L’ex-ministre a occupé le ministère des Mines et de la Géologie entre 2019 et 2022, une période marquée par le développement de la filière aurifère et les premières étapes de l’exploitation des hydrocarbures. Les investigations en cours portent notamment sur la gestion des fonds publics et certaines décisions administratives prises durant son mandat. Pour l’heure, la présomption d’innocence reste de mise, et la défense n’a pas encore dévoilé sa stratégie de plaidoirie.

Un message clair aux acteurs du secteur minier

Au-delà de la personnalité de l’ancienne ministre, ce procès enverra un signal fort aux investisseurs présents sur le territoire. Le secteur minier sénégalais, traditionnellement centré sur l’or de Kédougou, les phosphates de Thiès et le zircon de la Grande Côte, connaît une phase d’expansion avec l’arrivée de nouveaux acteurs internationaux et le développement des hydrocarbures offshore. Les opérateurs économiques surveilleront de près la manière dont la justice sénégalaise évalue les décisions administratives passées, notamment les autorisations de permis et les modifications contractuelles effectuées sous la législature précédente.
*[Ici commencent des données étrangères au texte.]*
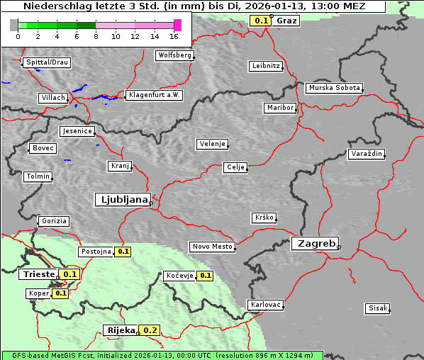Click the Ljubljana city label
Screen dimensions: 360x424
(x=121, y=199)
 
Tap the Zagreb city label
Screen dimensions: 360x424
(x=314, y=243)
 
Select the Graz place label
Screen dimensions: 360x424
(x=286, y=21)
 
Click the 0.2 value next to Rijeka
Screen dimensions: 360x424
(x=150, y=330)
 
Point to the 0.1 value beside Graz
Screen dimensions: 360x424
(x=261, y=21)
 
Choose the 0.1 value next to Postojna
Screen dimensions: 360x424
(x=123, y=252)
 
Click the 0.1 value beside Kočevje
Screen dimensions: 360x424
(x=205, y=276)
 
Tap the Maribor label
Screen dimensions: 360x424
(x=279, y=108)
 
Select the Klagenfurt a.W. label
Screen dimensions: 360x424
(x=154, y=95)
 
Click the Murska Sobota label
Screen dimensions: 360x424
(x=334, y=89)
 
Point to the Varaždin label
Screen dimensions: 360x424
(x=366, y=154)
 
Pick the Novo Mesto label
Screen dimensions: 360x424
(x=212, y=247)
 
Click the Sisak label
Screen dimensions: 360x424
(x=376, y=308)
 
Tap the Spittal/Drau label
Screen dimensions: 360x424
(x=47, y=62)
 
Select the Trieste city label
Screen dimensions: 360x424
(x=38, y=274)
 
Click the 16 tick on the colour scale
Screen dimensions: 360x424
(x=174, y=36)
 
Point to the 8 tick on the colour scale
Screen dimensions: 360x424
(x=96, y=36)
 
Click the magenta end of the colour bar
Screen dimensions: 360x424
(x=177, y=25)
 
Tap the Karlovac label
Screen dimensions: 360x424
(x=266, y=305)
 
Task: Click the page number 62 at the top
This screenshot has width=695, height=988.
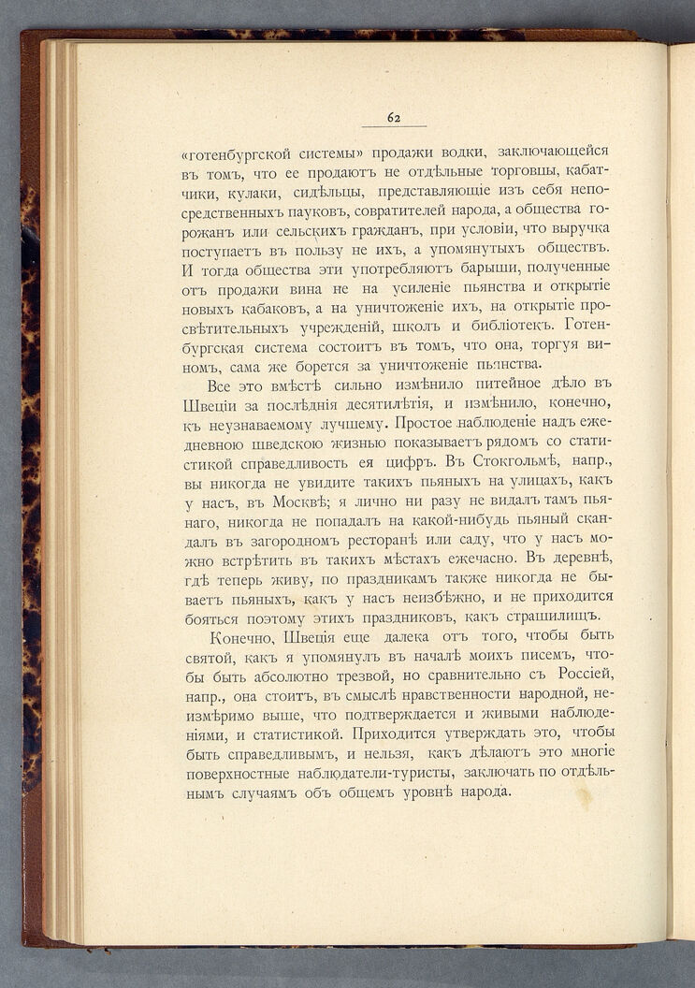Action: point(394,117)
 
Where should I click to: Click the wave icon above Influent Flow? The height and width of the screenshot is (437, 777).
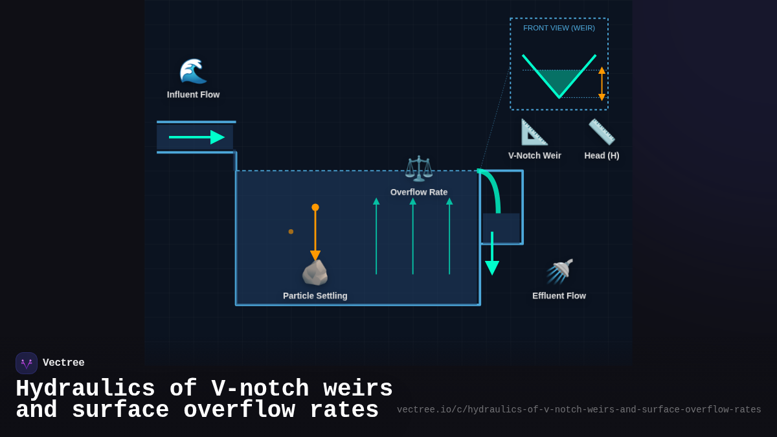tap(193, 71)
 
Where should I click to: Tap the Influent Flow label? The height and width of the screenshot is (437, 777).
tap(193, 95)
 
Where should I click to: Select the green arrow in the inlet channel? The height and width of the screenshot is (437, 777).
tap(196, 137)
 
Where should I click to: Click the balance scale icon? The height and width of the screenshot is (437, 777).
tap(418, 168)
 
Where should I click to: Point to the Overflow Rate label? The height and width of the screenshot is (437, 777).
tap(418, 192)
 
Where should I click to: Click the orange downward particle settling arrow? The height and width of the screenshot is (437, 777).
tap(315, 233)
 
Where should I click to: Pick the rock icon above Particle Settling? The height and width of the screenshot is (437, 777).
tap(315, 273)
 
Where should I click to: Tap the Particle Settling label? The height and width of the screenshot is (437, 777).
tap(315, 296)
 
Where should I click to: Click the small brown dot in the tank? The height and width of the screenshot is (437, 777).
tap(291, 231)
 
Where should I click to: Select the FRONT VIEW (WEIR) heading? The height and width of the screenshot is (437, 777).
tap(559, 28)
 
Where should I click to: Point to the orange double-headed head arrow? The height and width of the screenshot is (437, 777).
tap(602, 84)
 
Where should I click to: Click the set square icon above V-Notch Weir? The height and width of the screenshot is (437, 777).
tap(534, 132)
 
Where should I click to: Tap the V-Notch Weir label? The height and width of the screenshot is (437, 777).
tap(534, 155)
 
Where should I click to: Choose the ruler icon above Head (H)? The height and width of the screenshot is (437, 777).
tap(602, 132)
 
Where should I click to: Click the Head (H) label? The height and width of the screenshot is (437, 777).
tap(602, 155)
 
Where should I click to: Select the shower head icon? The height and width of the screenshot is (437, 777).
tap(559, 271)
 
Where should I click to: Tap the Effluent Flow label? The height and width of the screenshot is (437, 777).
tap(559, 296)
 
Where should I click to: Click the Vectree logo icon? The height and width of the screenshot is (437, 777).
tap(27, 363)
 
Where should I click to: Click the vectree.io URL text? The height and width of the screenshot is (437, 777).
tap(579, 410)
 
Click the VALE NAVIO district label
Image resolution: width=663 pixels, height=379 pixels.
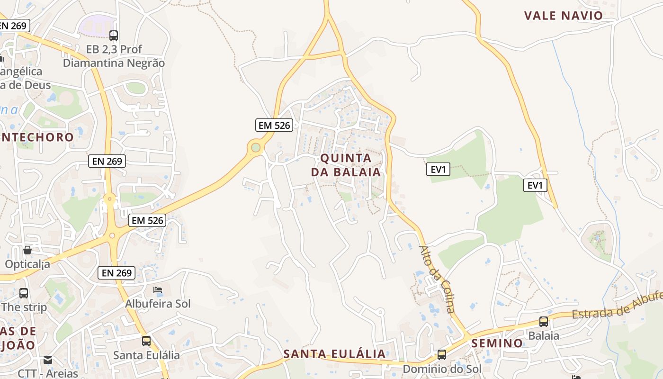pos(563,16)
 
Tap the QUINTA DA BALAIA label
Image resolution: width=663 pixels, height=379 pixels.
pos(346,164)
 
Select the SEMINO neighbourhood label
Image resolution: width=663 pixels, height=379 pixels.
pos(497,343)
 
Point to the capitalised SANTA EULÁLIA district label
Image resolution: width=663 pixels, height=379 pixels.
pos(334,354)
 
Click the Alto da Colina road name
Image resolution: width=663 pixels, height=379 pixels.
pos(437,280)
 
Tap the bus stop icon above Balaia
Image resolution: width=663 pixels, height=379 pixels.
pos(544,322)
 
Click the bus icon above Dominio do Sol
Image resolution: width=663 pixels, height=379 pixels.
pos(442,354)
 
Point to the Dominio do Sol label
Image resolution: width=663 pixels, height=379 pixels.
pos(442,369)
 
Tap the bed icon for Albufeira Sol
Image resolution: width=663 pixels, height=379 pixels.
pos(158,289)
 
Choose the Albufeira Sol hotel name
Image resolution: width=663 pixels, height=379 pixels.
pos(158,304)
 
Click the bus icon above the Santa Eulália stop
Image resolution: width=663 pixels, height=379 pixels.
pos(146,341)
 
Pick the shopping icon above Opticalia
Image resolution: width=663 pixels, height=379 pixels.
pos(27,250)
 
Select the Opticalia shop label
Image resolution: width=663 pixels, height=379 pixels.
pos(27,264)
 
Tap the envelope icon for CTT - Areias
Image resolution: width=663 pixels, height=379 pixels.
pos(48,360)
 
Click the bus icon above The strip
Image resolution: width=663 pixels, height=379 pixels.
pos(24,293)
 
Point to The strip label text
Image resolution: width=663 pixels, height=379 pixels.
pos(24,307)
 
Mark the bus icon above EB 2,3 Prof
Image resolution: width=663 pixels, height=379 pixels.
pos(114,35)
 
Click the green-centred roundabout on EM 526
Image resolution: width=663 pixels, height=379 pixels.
pos(256,148)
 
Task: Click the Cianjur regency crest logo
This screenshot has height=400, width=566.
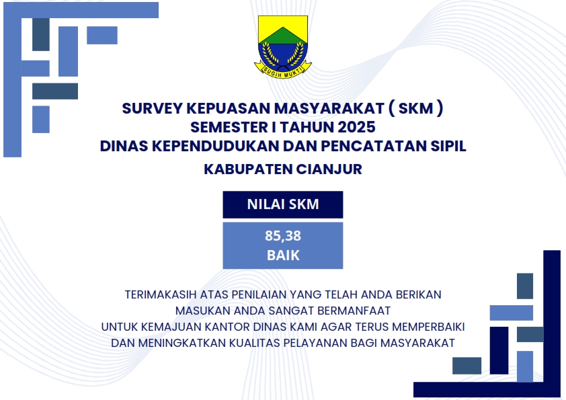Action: (282, 44)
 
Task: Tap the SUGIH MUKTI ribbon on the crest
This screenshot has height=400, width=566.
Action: (282, 67)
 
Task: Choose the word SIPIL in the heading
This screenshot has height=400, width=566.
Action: (444, 146)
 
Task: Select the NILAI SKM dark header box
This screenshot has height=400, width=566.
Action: (282, 204)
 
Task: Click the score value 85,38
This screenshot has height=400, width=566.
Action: (282, 236)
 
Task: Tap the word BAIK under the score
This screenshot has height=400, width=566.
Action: (282, 255)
Pour le gouvernement actuel, l’enjeu est double : prouver la solidité des dossiers tout en évitant toute accusation de justice partiale. Les soutiens de l’ancien régime dénoncent régulièrement une utilisation des procédures à des fins politiques, tandis que l’équipe en place défend une exigence de transparence réclamée par les citoyens. Le 22 juillet, la Haute Cour de Justice deviendra le théâtre d’un débat qui devrait capter l’attention des partenaires internationaux et des institutions financières.

Plusieurs questions restent en suspens : le format des débats, la liste des témoins convoqués et le calendrier prévisionnel du délibéré. Ces éléments détermineront l’impact réel de ce procès sur la jurisprudence sénégalaise en matière de responsabilité des membres du gouvernement.